In an interview with Fox News, President Trump offers his view that flipping is dishonorable, and is so unfair it “almost ought to be outlawed.”
Trump does add that a scenario in which Manafort cooperates with federal investigators would involve him “making things up.” And it is certainly true that rewarding cooperation can give witnesses an incentive to fabricate testimony. However, Trump has also made clear, in tweets over the weekend, that he is not only opposed to false testimony. He opposes flipping on the boss as a matter of principle.

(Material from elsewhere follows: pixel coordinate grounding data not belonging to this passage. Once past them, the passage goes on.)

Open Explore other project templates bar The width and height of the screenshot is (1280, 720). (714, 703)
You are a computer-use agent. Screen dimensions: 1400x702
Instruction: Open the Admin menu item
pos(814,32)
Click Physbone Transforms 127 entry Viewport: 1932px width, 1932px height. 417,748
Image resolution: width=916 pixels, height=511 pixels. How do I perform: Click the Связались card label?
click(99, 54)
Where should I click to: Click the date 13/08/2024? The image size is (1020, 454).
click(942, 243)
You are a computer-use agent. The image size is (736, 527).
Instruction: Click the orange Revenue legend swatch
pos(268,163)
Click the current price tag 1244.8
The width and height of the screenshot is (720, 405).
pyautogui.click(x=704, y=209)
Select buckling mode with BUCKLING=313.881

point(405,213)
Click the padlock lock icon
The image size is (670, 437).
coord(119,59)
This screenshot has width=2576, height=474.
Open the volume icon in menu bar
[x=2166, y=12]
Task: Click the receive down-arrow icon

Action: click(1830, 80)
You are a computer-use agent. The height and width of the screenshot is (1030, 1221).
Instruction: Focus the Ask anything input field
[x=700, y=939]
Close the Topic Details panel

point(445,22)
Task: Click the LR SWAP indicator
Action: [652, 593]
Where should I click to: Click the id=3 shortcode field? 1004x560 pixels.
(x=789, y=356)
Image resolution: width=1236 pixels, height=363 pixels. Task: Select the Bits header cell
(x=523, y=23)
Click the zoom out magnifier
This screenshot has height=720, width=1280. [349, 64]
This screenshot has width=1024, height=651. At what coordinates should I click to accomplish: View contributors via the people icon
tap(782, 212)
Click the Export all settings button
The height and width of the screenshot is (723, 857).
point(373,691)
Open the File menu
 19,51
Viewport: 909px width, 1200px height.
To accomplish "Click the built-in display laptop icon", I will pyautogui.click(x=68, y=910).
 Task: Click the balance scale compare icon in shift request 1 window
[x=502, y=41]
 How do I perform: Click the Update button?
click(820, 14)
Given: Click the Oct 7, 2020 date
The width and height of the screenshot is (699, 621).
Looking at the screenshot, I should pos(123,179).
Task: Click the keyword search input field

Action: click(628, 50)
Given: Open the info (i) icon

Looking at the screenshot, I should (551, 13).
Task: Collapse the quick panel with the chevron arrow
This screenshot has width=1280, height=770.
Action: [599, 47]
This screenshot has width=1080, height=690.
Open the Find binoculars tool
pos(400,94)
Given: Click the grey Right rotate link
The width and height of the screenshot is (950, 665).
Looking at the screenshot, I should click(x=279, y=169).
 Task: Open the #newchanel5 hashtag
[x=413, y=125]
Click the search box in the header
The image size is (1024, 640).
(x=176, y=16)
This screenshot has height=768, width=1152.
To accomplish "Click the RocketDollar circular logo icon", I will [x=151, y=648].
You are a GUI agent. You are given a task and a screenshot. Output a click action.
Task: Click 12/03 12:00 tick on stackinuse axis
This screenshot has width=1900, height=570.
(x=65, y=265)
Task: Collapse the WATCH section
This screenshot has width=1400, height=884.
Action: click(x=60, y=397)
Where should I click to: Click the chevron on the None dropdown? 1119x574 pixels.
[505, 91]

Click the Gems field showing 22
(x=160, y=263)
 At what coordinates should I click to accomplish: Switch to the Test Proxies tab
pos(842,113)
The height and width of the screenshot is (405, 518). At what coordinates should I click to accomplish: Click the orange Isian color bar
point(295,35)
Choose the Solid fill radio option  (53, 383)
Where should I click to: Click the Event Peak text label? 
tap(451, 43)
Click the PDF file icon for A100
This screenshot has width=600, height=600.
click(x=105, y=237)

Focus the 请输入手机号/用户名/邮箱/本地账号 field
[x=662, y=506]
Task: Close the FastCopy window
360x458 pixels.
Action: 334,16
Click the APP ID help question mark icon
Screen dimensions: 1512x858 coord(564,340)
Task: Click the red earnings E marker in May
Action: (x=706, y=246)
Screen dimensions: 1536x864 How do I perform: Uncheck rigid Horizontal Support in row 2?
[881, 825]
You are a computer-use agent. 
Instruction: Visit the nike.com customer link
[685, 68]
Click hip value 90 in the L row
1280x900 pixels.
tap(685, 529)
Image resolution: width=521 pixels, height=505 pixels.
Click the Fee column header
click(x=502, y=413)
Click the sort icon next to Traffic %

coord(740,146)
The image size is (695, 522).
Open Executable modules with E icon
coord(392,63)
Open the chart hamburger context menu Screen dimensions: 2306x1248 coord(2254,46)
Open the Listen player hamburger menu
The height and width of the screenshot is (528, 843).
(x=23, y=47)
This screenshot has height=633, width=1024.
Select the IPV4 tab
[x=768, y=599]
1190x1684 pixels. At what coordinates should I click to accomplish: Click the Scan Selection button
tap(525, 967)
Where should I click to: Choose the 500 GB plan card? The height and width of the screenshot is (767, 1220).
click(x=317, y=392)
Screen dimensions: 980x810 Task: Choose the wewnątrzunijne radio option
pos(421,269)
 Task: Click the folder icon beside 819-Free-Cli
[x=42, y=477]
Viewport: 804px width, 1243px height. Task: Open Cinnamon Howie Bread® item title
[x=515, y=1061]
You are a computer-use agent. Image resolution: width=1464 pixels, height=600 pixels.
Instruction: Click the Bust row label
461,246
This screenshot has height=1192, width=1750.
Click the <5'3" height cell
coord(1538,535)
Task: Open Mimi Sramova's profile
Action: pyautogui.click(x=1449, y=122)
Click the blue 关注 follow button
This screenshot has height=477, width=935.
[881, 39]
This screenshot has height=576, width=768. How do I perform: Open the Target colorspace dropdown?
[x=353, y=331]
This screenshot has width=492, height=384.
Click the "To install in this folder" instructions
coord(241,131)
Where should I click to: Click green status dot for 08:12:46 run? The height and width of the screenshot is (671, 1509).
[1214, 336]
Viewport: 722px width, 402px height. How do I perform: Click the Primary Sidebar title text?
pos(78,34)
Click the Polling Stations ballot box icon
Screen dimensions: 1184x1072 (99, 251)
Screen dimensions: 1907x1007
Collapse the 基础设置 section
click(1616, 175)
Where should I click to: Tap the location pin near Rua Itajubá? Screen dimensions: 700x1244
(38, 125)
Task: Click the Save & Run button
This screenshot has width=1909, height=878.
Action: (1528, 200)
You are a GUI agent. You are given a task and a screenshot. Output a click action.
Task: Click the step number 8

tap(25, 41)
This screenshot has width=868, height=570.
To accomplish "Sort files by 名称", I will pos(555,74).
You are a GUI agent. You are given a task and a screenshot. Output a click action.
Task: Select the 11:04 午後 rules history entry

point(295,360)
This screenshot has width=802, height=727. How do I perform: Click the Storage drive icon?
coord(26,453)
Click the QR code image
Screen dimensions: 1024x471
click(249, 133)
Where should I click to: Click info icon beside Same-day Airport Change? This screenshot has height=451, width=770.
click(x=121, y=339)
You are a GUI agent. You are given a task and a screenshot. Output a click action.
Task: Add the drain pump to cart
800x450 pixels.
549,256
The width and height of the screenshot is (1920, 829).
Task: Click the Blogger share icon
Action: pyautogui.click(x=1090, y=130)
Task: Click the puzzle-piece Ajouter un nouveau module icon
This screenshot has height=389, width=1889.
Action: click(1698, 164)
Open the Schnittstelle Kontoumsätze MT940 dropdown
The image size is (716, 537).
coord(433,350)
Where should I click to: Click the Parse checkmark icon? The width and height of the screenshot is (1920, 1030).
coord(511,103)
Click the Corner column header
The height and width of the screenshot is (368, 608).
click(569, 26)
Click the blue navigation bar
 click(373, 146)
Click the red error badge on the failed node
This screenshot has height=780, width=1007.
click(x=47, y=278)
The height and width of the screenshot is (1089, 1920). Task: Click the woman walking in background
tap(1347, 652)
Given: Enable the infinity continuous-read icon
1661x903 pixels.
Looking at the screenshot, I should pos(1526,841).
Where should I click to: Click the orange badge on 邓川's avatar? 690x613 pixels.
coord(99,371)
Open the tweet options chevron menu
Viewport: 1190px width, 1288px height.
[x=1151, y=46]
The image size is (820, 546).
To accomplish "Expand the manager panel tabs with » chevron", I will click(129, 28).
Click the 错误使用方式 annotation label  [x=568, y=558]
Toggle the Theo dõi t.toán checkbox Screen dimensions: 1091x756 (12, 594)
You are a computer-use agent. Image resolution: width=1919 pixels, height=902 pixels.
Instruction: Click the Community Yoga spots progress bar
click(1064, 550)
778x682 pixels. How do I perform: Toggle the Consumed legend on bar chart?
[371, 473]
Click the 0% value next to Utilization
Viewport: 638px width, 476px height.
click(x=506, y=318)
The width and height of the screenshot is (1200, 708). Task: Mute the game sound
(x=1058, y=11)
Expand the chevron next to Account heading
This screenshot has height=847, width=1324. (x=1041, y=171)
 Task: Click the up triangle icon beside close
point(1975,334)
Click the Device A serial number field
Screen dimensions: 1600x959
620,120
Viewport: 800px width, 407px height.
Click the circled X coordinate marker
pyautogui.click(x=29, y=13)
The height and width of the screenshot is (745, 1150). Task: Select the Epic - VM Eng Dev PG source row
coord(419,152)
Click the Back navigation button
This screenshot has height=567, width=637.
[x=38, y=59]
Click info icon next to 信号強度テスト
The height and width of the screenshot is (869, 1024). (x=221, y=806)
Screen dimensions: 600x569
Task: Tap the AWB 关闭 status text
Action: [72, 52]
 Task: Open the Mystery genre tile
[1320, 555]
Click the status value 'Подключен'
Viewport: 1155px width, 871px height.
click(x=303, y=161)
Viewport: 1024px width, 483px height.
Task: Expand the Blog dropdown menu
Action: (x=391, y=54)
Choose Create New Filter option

Here he is over the weekend denouncing President Nixon’s lawyer John Dean as a “rat.”
Dean famously testified about Nixon’s obstruction of justice. Nobody claims Dean lied about Nixon. The sin in Trump’s eyes is that he flipped, violating the omerta. Trump even uses Mafia lingo, “rat,” to describe Dean’s cooperation with law enforcement. To gangsters, a rat is considered the worst kind of person because they pose the greatest danger to their ability to escape prosecution.
It is obviously quite rare to hear a high-ranking elected official openly embrace the terminology and moral logic of La Cosa Nostra. But Trump is not just a guy who has seen a lot of mob movies. He has worked closely with Mafia figures throughout his business career. “I know all about flipping, for 30, 40 years I’ve been watching flippers,” he tells Fox News. “Everything’s wonderful, and then they get ten years in jail and they flip on whoever the next-highest one is, or as high as you can go.”
Trump’s claim of expertise in his area is not some idle boast. He hired Roy Cohn, by that point a mob lawyer, worked closely with figures linked to the Russian-American mafia, Felix Sater and Michael Cohen, and made money in his properties attracting money launderers.
Like a mobster, Trump takes an extremely cynical view of almost every moral principle in public life, assuming that everybody in politics is corrupt and hypocritical. (Hence his defense of Vladimir Putin’s murdering journalists: “There are a lot of killers. You think our country’s so innocent?”) He also follows mafia practice of surrounding himself with associates chosen on the basis of loyalty rather than traditional qualifications. Since the greatest threat to a mafia don’s business is that subordinates will betray him, he typically surrounds himself with family members, even if they are not the smartest or best criminals. Trump has accordingly surrounded himself with his children, or demonstrated loyalists who would have trouble finding remotely comparable jobs at another business.
In the same interview, Trump casually admits that he selected Jeff Sessions as attorney general for precisely this reason — he assumed that, as one of the first members of Congress to endorse him, Sessions would show true loyalty. The only reason I gave him the job [is] I felt loyalty.”
Trump has internalized the mob ethos so deeply that he sees this as an indictment of Sessions. He gave the guy a job only because he assumed he was loyal, and here Sessions betrays the loyalty by recusing himself from the Russia investigation (because of a blatant conflict of interest). Trump cannot imagine that admitting he picked an attorney general solely out of the expectation of personal loyalty is a confession of an intent to corrupt law enforcement.